The voice Peter Carey gives to Ned Kelly as he narrates his life story is at first a bit hard to get into. Ned's grammar is rough, his sentences run-on and he never uses a comma. He does however used several mid 19th-century abbreviations: v. for very, cd. for could, and & instead of and. It took me 10 or 15 pages to begin to feel comfortable with his style. After that, the style is another reflection of the Australia of Ned Kelly's experience - rough, casual, sometimes even violent. Adjectivally brilliant.
Ned's first person narration changes only once. When he describes the first time he left home and became an outlaw, he describes the experiences as that of "the boy." Marking his moment of transition was very powerful to me - it demonstrated that in many ways his fate was forced upon him, and that his becoming an outlaw was something others did to him. The only other times the narration shifts is toward and at the end, when the final episodes of the story are relayed in newspaper articles. I thought this was effective, and in many ways necessary, but I think I would have been happier if the story had ended with Ned's words.

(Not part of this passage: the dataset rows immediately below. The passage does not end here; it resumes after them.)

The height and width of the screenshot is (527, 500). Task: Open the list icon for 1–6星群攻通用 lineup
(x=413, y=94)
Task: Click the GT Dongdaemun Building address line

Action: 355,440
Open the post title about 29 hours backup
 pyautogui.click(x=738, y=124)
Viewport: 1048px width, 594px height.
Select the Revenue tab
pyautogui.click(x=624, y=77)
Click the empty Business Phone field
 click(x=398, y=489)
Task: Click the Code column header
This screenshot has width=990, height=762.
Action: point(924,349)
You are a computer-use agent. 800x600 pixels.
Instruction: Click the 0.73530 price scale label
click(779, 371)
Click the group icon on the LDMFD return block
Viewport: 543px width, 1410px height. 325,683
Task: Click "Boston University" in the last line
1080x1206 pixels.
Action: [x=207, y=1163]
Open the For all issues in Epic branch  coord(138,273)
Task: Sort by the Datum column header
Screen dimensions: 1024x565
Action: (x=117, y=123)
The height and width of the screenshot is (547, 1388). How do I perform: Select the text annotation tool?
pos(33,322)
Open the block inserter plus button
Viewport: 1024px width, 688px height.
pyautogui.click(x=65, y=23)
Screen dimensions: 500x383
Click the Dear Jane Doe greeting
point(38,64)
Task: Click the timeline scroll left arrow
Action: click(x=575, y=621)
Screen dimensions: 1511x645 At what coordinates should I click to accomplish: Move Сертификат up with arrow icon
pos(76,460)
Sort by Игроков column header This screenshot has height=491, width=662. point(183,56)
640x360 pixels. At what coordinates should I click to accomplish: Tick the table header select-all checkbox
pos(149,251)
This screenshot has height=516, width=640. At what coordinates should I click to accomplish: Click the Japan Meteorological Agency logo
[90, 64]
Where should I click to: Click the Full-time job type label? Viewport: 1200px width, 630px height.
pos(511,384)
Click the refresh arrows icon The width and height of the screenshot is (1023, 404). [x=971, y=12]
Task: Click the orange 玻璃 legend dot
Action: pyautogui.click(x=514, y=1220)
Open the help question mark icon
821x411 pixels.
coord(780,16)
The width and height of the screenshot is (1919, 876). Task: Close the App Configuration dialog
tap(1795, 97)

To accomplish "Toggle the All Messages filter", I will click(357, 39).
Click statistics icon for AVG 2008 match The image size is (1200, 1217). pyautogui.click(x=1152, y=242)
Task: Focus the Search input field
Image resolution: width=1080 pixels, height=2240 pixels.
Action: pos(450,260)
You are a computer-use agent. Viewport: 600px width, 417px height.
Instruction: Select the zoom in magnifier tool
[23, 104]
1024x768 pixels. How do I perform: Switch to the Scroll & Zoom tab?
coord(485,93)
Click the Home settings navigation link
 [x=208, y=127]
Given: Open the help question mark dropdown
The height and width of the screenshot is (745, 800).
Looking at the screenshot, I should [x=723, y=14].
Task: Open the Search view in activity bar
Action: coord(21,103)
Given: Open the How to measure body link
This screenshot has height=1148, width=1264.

My American edition of the novel praises it as a Great American Novel. I couldn't disagree more - this novel could not be more Australian (even though it opens with a quote from Faulkner). Peter Carey's descriptions of Ned Kelly's life experience, language, and even his metaphors are to me as Australian as Mark Twain or Steinbeck are American. For example, Ned's description of himself as a young boy, just before his first arrest:
I were a plump witchetty grub beneath the bark not knowing that the kookaburra exists unable to imagine that fierce beak or the punishment in that wild and angry eyeNed speaks of an Australian spirit hardened by the knowledge of "unfairness" from an early age. The injustice inherent in the country's birth was so raw and real, and I finally understood what makes Ned Kelly a hero:
And here is the thing about them men they was Australians they knew full well the terror of the unyielding law the historic memory of UNFAIRNESS were in their blood and a man might be a bank clerk or an overseer he might never have been lagged for nothing but he still knew in his heart what it were to be forced to wear the white hood in prison he knew what it were like to be lashed for looking a warder in the eye and even a posh fellow like the Moth had breathed that air so the knowledge of unfairness were deep in his bone and marrow.